▸ DIRECTIVE 1
In the post about plastic bags, what percentage of plastic bags actually reach the recycling center?

▸ SOURCE TEXT
Ditch the Plastic: Bags

Updated: Mar 22, 2020

This is Part III of a three-part series; click here for Part I and Part II.


Here we are, Part 3 of Ditch the Plastic!


So to recap: by now you've weeded most of the plastic bottles and plastic cutlery out of your life. Hopefully you've settled with a reusable, non-disposable option for meal times and beverages. Now, we're going to move on to an even more difficult plastic offender...


The plastic bag.


By 'plastic bag', I'm not just referring to the ubiquitous shopping tote - I'm also talking about sandwich baggies, trash bags, and food packaging. Much more difficult to eliminate, isn't it?


The type of plastic that comprises these items is sometimes called 'film'. It's especially thin and flexible, which makes it great for carrying and holding things. Unfortunately, this type of plastic is also not recyclable through your household recycling program - in fact, recycling centers treat it as a contaminant because it wraps around machinery and gums up the recycling process. As a result, most of this thin, clingy plastic ends up in landfills or in the wild, where it wreaks havoc:



Americans use about 100 billion plastic shopping bags per year (link). Each of those bags is used for an average of 12 minutes, and takes 500+ years to degrade into microplastics in a landfill. Think about that: for 12 minutes of convenience, you're putting non-degradable waste into the system for over 500 years!


Now, in some cities it is possible to recycle plastic bags at special collection sites (click here to find yours). But it takes a lot of effort to remember to collect them, bring them to the facility, etc. Because of that, only 1% of plastic bags actually make it to the recycling center.

Ok, you may say, but isn't this getting better? Aren't many countries banning plastic bags? It's true that plastic shopping bags are becoming passé as more and more countries enact bans (see Europe, the U.S., Thailand). These measures may help curb the use of plastic shopping bags. But further studies are showing that plastic bag bans aren't always effective. This is because while they make the bag itself illegal, they don't change the human behaviors that necessitate plastic bags in the first place. As a result, people seek out plastic substitutes to solve the problems. This was recently studied in the U.S., where bag bans in California led to a corresponding uptick in sales of trash bags (listen to this Planet Money episode for more).


What To Do:

I could give you an easy answer for solving this problem. I could tell you to get a reusable tote bag, or wrap all your sandwiches in beeswax wrap. These solutions would help, and if you're not practicing these behaviors, you should definitely start. But they're only a small part of the story, and an incomplete one at that.

▸ DIRECTIVE 2
Echo the entries starting at the line that contains "At what coordinates" and ending at the line that contains "click(x=14, y=13)", with both of those lines included. Leave the pictures out of your reply.

▸ DATASET EXTRACT
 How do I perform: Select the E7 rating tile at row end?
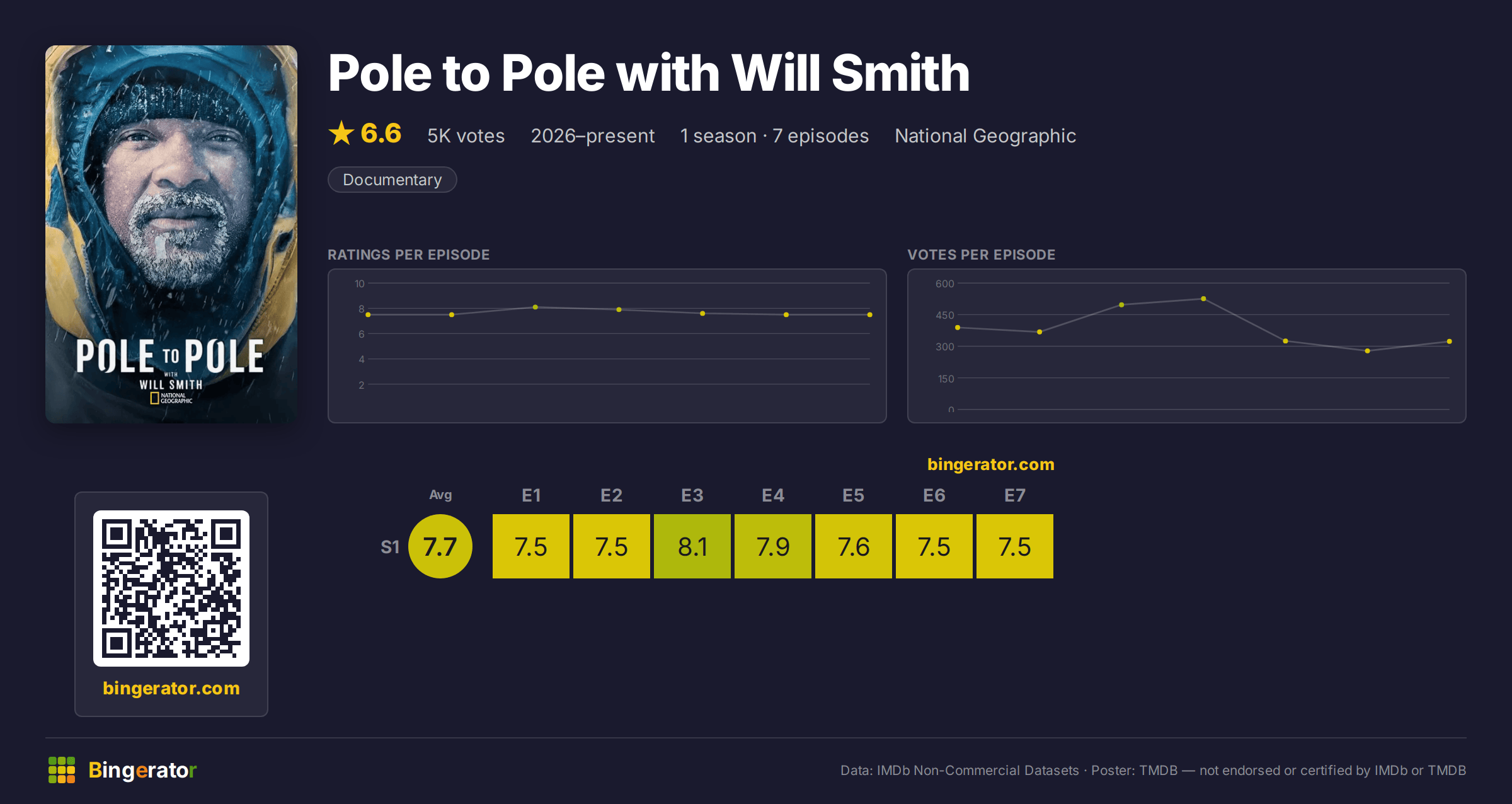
---
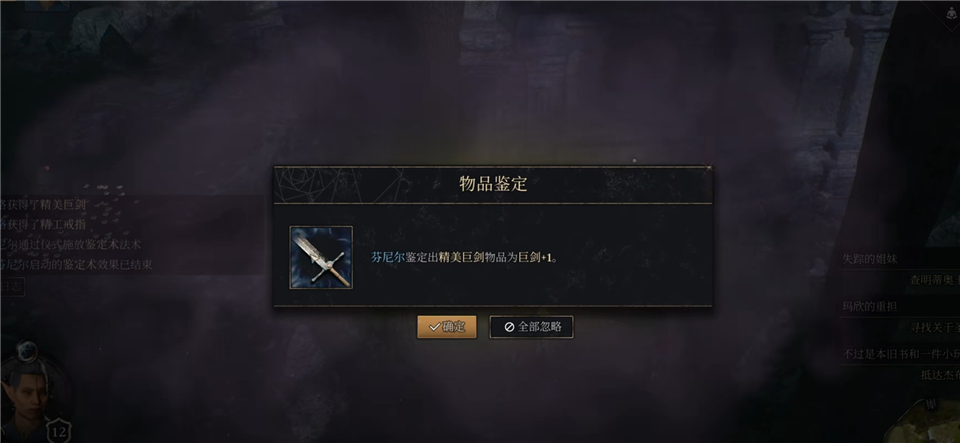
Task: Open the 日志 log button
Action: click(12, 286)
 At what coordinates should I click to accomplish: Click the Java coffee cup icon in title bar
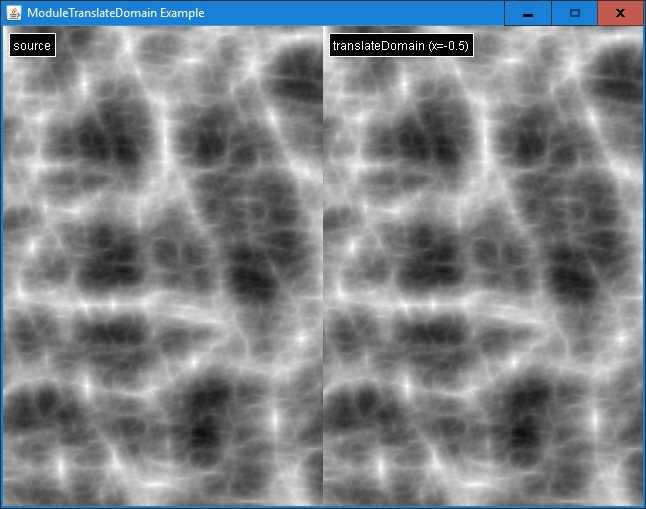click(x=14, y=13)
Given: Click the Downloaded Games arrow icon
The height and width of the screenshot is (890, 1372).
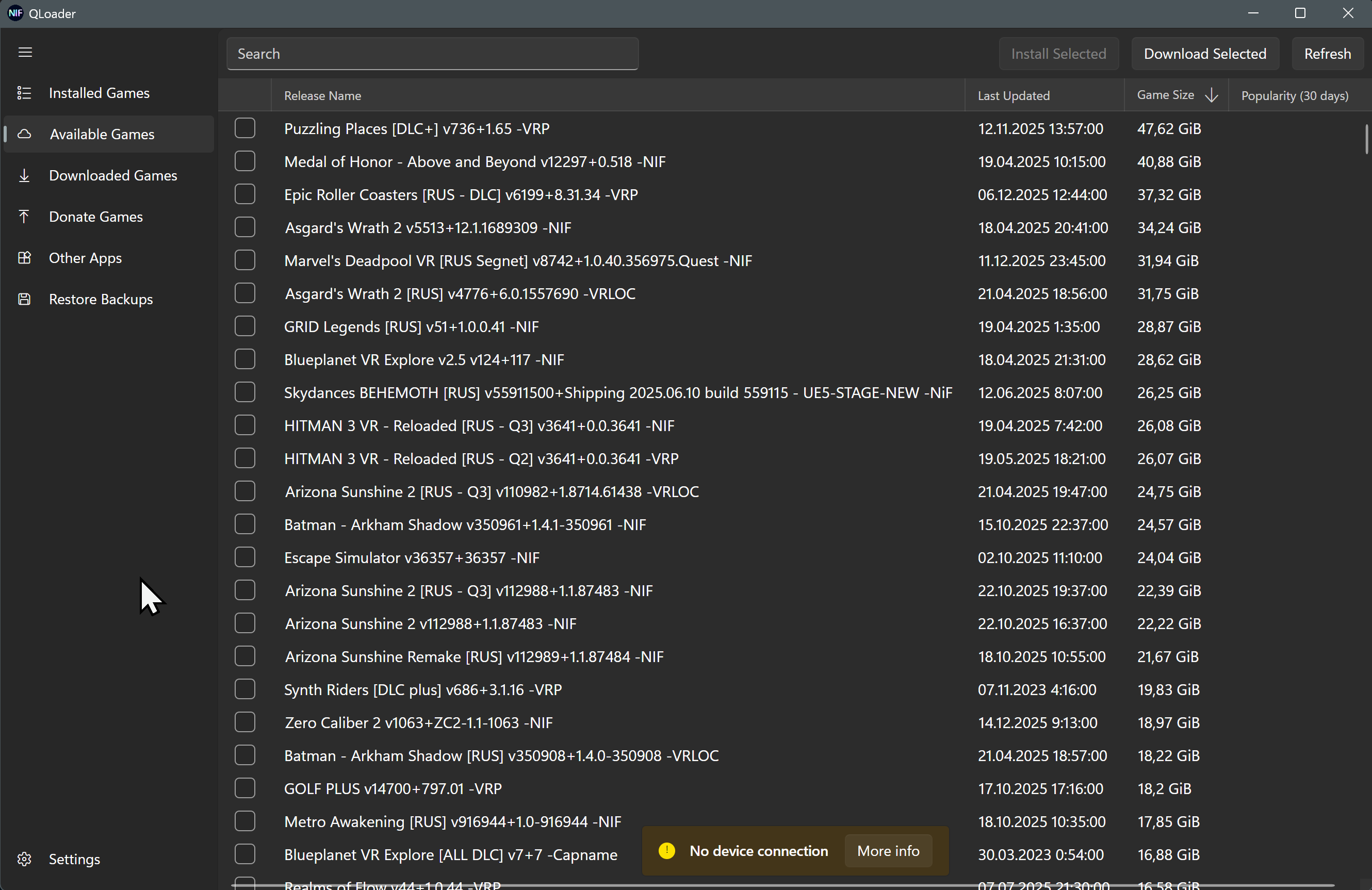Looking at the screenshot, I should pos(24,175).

▸ EXERCISE ANSWER 1
Only 1%.

▸ EXERCISE ANSWER 2
 At what coordinates should I click to accomplish: Click the Java coffee cup icon in title bar
click(x=14, y=13)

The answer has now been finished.